= Activity =
Your task is to retype, exactly and without pictures, the line holding "Where should I" and each line that follows it to the end of the entries.

= Listed records =

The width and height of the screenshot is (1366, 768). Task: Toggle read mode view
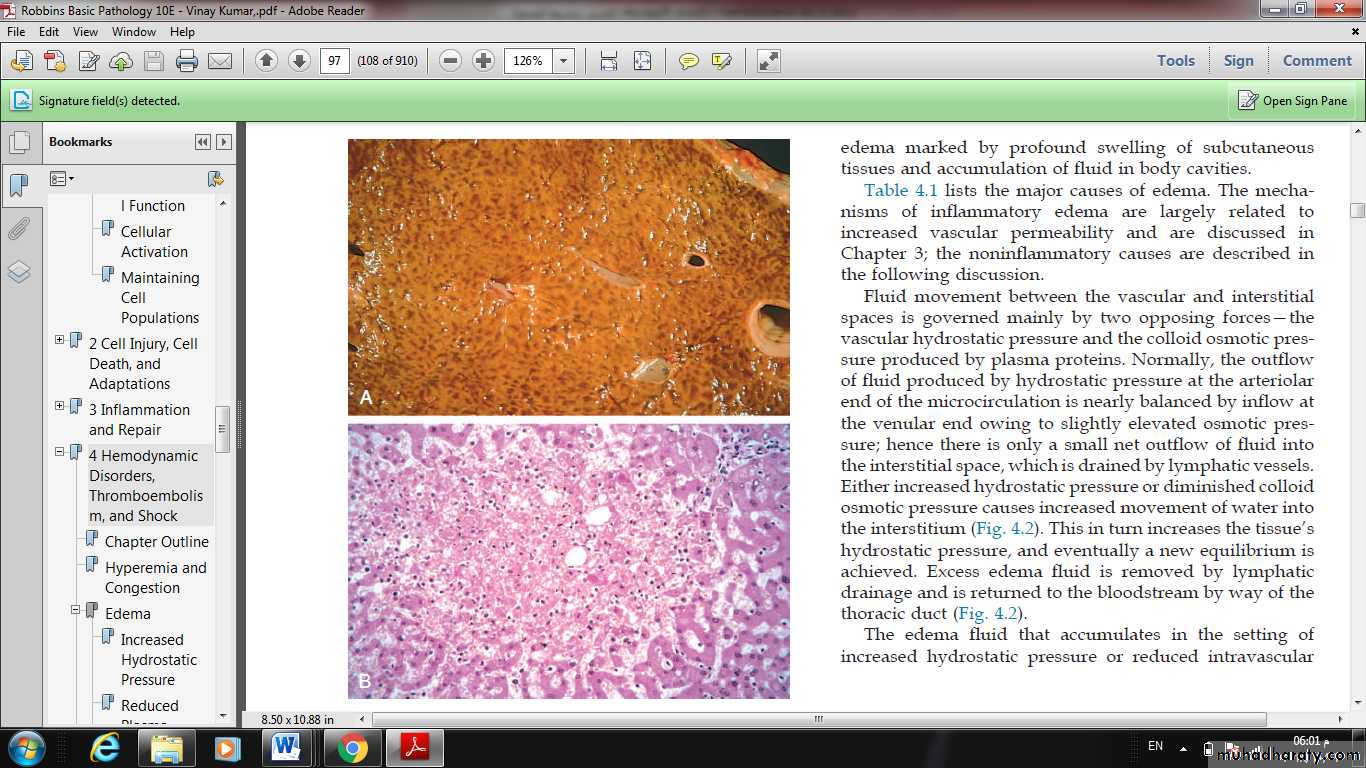click(x=768, y=61)
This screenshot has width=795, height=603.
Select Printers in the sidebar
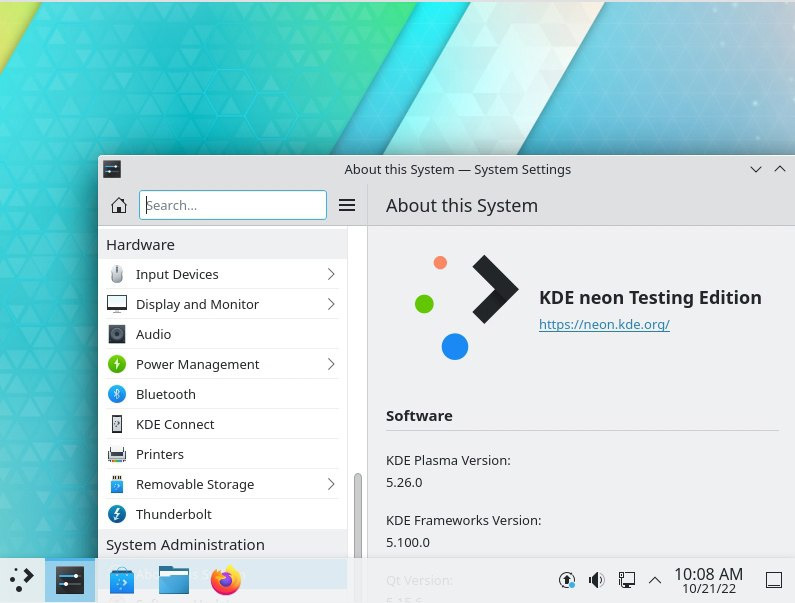pos(160,454)
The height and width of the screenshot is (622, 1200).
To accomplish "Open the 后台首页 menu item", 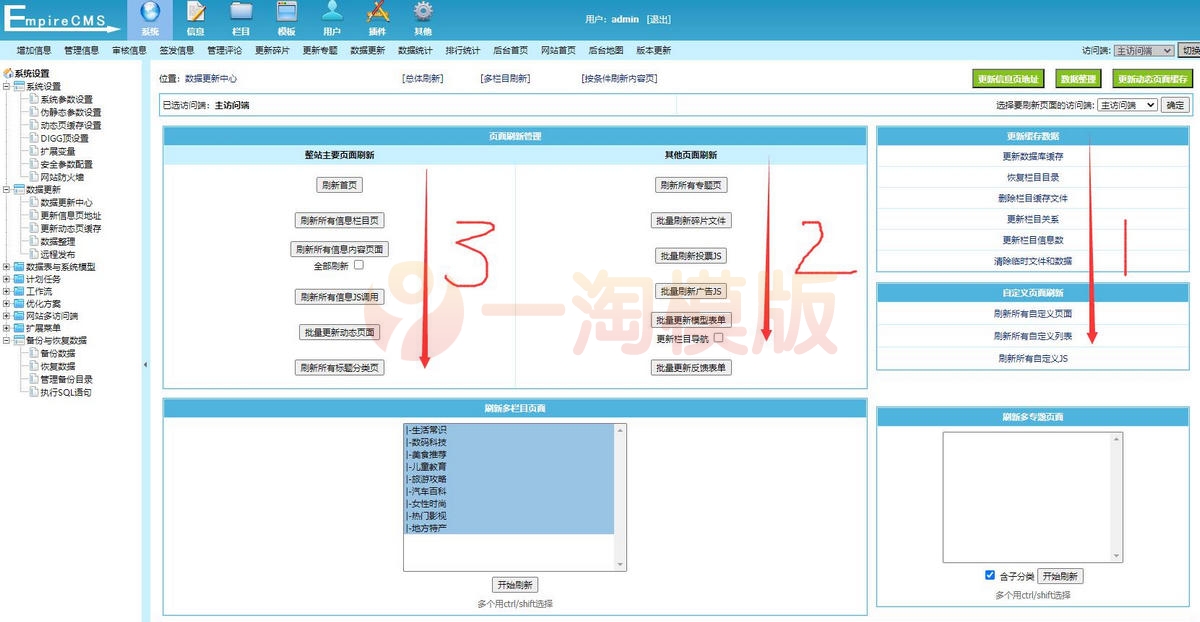I will [510, 50].
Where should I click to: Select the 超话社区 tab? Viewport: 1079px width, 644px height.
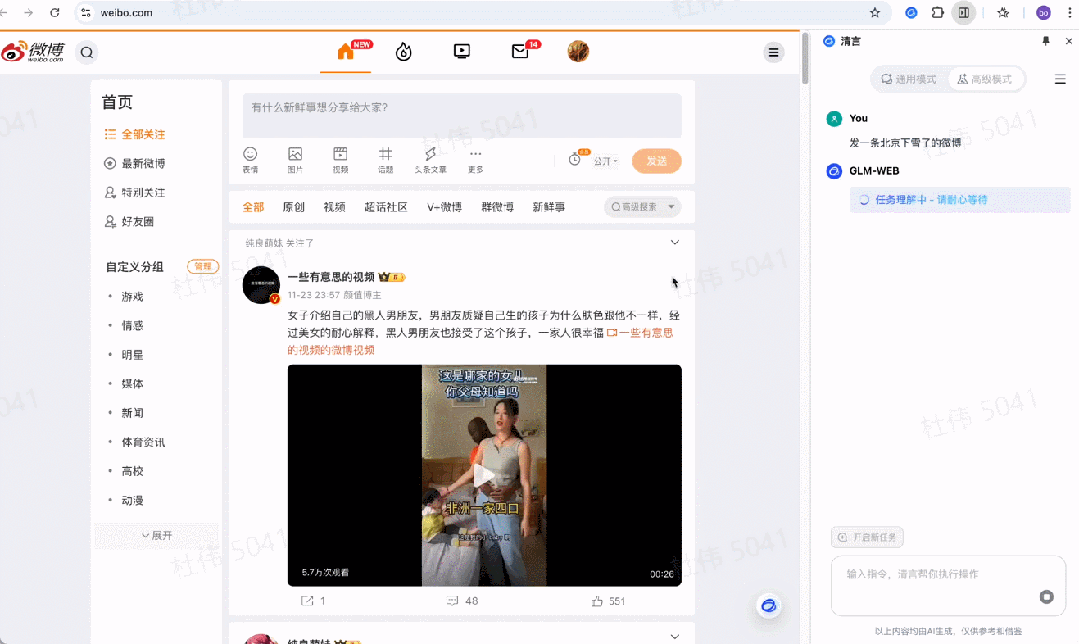[x=385, y=206]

= Task result =
Where should I click to: Select the 超话社区 tab? Viewport: 1079px width, 644px height.
[x=385, y=206]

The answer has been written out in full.